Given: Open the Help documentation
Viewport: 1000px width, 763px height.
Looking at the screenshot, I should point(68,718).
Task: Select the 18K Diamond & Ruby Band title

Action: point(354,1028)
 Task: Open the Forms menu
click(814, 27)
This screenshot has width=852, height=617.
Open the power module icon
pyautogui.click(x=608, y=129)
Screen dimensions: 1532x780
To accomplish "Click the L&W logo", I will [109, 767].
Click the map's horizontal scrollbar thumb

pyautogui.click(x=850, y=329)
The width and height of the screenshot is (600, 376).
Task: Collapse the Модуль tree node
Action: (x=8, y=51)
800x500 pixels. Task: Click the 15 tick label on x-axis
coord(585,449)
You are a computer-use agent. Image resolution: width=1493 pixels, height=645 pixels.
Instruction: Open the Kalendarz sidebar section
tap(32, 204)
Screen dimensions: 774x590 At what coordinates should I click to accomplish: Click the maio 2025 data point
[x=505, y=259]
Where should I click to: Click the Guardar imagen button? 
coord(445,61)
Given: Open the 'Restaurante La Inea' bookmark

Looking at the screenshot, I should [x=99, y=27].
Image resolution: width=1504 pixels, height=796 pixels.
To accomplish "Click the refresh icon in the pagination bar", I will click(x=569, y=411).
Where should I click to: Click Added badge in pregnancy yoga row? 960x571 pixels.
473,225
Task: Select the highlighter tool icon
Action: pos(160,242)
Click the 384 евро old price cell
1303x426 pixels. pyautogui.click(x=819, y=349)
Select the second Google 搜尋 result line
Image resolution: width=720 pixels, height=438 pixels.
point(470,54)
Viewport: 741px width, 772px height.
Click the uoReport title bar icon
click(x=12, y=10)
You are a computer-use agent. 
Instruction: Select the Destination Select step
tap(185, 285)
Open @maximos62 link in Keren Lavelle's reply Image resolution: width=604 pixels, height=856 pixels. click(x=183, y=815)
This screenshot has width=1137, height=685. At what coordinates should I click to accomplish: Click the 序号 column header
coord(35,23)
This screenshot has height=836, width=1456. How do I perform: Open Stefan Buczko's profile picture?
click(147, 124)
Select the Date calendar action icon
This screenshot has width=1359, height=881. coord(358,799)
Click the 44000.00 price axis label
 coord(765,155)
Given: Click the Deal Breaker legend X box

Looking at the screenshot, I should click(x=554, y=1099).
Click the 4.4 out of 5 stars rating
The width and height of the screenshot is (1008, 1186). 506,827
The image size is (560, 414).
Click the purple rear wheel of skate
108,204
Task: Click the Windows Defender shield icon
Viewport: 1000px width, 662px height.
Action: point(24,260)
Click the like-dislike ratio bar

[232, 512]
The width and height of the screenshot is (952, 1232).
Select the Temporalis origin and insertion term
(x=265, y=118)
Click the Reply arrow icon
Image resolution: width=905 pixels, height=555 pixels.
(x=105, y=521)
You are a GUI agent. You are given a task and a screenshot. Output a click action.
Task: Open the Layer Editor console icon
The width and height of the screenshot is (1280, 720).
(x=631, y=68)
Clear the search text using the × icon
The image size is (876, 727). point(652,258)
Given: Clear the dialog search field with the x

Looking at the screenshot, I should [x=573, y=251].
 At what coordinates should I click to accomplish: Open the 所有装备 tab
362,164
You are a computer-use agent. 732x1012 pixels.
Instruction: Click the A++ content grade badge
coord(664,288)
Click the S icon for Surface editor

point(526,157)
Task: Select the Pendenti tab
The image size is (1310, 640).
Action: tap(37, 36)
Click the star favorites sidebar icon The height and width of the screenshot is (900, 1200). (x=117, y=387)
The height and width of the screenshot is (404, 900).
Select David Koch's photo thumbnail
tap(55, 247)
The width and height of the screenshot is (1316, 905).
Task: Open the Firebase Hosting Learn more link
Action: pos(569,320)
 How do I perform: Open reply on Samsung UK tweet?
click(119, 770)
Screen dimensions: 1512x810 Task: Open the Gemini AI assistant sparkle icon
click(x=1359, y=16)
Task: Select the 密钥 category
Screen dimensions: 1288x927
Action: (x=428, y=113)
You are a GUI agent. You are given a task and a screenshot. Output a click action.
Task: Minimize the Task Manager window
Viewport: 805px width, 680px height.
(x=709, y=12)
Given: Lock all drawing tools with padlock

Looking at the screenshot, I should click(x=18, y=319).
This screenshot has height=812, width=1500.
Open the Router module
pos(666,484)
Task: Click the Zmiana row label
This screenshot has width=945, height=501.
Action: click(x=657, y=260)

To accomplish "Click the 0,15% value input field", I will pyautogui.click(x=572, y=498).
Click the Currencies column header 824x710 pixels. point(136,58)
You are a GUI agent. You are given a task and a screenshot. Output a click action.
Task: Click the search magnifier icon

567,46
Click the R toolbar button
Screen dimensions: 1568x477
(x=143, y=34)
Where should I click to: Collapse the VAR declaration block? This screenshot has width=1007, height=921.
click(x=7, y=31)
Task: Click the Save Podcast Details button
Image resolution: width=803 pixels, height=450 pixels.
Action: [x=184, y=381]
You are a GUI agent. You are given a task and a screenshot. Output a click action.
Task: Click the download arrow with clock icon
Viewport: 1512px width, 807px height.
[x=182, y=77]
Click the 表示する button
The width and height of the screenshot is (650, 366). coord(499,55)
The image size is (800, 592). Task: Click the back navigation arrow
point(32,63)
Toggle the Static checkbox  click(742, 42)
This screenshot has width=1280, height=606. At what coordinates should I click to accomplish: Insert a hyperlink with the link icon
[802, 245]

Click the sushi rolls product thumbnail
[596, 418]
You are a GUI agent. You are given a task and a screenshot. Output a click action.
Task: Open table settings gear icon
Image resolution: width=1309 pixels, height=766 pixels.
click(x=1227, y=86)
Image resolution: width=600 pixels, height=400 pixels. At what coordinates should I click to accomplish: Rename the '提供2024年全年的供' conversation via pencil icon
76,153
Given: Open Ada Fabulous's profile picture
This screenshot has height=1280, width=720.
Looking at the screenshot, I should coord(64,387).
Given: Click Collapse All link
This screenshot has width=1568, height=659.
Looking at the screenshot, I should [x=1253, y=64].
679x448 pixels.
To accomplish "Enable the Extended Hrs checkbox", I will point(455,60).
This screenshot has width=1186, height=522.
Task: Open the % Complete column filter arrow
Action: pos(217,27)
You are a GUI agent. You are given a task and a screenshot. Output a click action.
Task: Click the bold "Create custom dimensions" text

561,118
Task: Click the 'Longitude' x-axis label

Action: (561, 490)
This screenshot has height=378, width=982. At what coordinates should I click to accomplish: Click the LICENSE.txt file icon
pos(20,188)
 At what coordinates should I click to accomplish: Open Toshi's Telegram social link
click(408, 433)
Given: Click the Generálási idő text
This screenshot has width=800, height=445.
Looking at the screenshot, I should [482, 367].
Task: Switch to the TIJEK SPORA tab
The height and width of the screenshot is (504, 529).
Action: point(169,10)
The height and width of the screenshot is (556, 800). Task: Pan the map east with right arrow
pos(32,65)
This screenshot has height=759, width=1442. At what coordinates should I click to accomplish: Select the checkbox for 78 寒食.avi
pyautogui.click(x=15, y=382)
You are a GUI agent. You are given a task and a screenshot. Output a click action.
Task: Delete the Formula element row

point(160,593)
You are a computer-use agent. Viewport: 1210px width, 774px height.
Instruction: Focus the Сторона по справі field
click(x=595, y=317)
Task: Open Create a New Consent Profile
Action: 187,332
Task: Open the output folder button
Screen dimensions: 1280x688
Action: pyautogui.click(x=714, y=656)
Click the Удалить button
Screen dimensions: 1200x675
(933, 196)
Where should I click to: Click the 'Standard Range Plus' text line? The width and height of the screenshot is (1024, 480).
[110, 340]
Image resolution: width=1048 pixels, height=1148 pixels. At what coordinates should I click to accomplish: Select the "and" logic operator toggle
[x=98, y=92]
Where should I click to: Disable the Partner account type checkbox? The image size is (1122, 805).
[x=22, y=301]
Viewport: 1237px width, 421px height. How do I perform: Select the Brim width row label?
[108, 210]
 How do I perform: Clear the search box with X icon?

◆ ◆ ◆ ◆

THE PROBLEM:
From the entries above, give again exactly the lines running from the line with "Instruction: Select the" to the line with "Task: Click the Windows Defender shield icon"; include both of those lines.

FINISHED TASK:
Instruction: Select the Destination Select step
tap(185, 285)
Open @maximos62 link in Keren Lavelle's reply Image resolution: width=604 pixels, height=856 pixels. click(x=183, y=815)
This screenshot has width=1137, height=685. At what coordinates should I click to accomplish: Click the 序号 column header
coord(35,23)
This screenshot has height=836, width=1456. How do I perform: Open Stefan Buczko's profile picture?
click(147, 124)
Select the Date calendar action icon
This screenshot has width=1359, height=881. coord(358,799)
Click the 44000.00 price axis label
 coord(765,155)
Given: Click the Deal Breaker legend X box

Looking at the screenshot, I should click(x=554, y=1099).
Click the 4.4 out of 5 stars rating
The width and height of the screenshot is (1008, 1186). 506,827
The image size is (560, 414).
Click the purple rear wheel of skate
108,204
Task: Click the Windows Defender shield icon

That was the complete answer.